# 1. Introduction
## 1.1. Business Problem

According to **The Balance** [article](https://www.thebalance.com/what-percentage-of-your-income-should-go-to-rent-4688840) : the 30% rule recommends that your monthly housing costs not go above 30% of your gross monthly income. Let's assume you live in one of Los Angeles Neighbourhoods with great venues and attractions, such as international cuisine, entertainment and shopping. You received an undeclinable oﬀer to move to work to San Francisco and you would like to move if you can find a place to live with similar venues and rent payment not higher than 30% rule recommends.

## 1.2. Target Audience
The target audience of this report would be anyone who wants to move to similar neighborhood in another city. 
 
 
# 2. Data
## 2.1.1 Los Angeles Crime Data

In [308]:
#importing libraries
import pandas as pd
from geopy.geocoders import Nominatim

Available data from Dec. 30, 2019 to June 28, 2020.

In [309]:
la_crimes_df = pd.read_html('http://maps.latimes.com/neighborhoods/violent-crime/neighborhood/list/')

In [310]:
la_crimes_df = la_crimes_df[3]

In [311]:
la_crimes_df.rename(columns={'Total' : 'TotalCrime'}, inplace=True)

In [312]:
la_crimes_df = la_crimes_df[['Neighborhood', 'TotalCrime']]
la_crimes_df

Unnamed: 0,Neighborhood,TotalCrime
0,Chesterfield Square,81
1,Vermont Vista,306
2,Vermont Knolls,238
3,Harvard Park,119
4,Broadway-Manchester,272
...,...,...
204,Bradbury,0
205,West San Dimas,0
206,Avalon,0
207,Agua Dulce,0


## 2.1.2 Los Angeles  Average Rent By Neighborhood

In [313]:
la_neighborhoods = pd.read_csv('la_neighborhoods_average_rent.txt', sep=':')

In [314]:
la_neighborhoods.head(5)

Unnamed: 0,Neighborhood,RentPrice
0,Westwood,3915
1,Venice,3356
2,Westchester,3338
3,Financial District,3206
4,South Park,3090


In [315]:
# fitting crime data to Los Angeles average rent data frame
change_name_dict = {
    'South Los Angeles': ['Willowbrook', 'University Park', 'Baldwin Hills/Crenshaw', 'Leimert Park', 'Westmont', 'Central-Alameda'],
    'Lakeview Terrace' : ['Lake View Terrace'],
    'Central City':['Paramount'],
    'Crenshaw':['Baldwin Hills/Crenshaw'],
    'Mid City':['Mid-City'],
    'Playa Del Ray':['Playa del Rey']
}
`
def change_neighborhood_name(name, change_name_dict):
    for key in change_name_dict.keys():
        if name in change_name_dict[key]:
            return key   
    return name

la_crimes_df['Neighborhood'] = la_crimes_df['Neighborhood'].apply(change_neighborhood_name, args=(change_name_dict,))
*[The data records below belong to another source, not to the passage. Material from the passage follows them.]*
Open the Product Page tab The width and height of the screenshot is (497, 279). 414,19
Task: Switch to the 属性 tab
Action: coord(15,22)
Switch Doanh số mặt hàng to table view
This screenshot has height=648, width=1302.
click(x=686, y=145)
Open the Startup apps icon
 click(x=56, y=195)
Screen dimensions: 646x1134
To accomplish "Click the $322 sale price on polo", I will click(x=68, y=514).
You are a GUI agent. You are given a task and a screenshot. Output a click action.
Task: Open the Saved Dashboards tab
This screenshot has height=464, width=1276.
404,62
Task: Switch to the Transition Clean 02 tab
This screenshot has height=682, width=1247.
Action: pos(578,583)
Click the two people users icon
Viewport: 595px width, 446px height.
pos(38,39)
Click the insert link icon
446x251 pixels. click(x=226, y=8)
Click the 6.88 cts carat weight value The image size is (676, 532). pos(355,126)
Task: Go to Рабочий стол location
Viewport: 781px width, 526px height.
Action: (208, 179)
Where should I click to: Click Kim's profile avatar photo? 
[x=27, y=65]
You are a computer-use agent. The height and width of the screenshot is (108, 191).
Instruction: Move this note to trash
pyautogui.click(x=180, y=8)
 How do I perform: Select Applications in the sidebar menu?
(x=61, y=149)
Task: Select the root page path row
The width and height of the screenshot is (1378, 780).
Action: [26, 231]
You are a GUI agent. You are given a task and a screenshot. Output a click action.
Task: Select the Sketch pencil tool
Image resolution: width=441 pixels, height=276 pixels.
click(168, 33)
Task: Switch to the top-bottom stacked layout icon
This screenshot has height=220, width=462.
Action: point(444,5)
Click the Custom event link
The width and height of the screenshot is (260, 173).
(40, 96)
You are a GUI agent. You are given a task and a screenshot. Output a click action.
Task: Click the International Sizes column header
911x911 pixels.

la_crimes_df = la_crimes_df.groupby('Neighborhood').sum()

In [316]:
# merging crime data with average rent data
la_neighborhoods = la_neighborhoods.merge(la_crimes_df, on='Neighborhood', how='left')

In [317]:
la_neighborhoods.fillna(0, inplace=True)

Adding geo cordinates to each neighborhood

In [318]:
geolocator = Nominatim(user_agent="foursquare_agent")

In [319]:
import time
cordinatets = []
for neigborhood in la_neighborhoods['Neighborhood']:
    address = neigborhood + ', Los Angeles, CA'
    try:
        location = geolocator.geocode(address)
        latitude = location.latitude
        longitude = location.longitude
        cordinatets.append((neigborhood, latitude, longitude))
    except:
        cordinatets.append((neigborhood, np.nan, np.nan))
        
    time.sleep(0.5)

In [320]:
cordinatets_df = pd.DataFrame(cordinatets, columns=['Neighborhood', 'Latitude', 'Longitude'])

In [321]:
la_neighborhoods = la_neighborhoods.merge(cordinatets_df, on='Neighborhood', how='left')

In [323]:
la_neighborhoods.head(10)

Unnamed: 0,Neighborhood,RentPrice,TotalCrime,Latitude,Longitude
0,Westwood,3915,44.0,34.066895,-118.439945
1,Venice,3356,140.0,33.995044,-118.466887
2,Westchester,3338,77.0,33.954098,-118.400047
3,Financial District,3206,0.0,34.045762,-118.259305
4,South Park,3090,196.0,-17.542618,-62.874624
5,Palms,3047,51.0,34.024733,-118.411615
6,Sawtelle,2962,50.0,34.036111,-118.450356
7,Playa Vista,2876,8.0,33.97601,-118.418165
8,Brentwood,2845,19.0,34.05214,-118.47407
9,West Los Angeles,2782,13.0,34.046399,-118.448135


In [325]:
# saving dataframe
la_neighborhoods.to_csv('la_neighborhood.csv', index=False, sep=':')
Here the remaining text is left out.